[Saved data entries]
········

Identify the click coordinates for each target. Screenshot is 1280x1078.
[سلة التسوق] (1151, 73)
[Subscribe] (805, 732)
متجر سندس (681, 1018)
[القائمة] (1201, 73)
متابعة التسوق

········

- ACTION ITEM:
Set down every record above, word for word.

- SOLUTION:
Identify the click coordinates for each target. Screenshot is 1280x1078.
[سلة التسوق] (1151, 73)
[Subscribe] (805, 732)
متجر سندس (681, 1018)
[القائمة] (1201, 73)
متابعة التسوق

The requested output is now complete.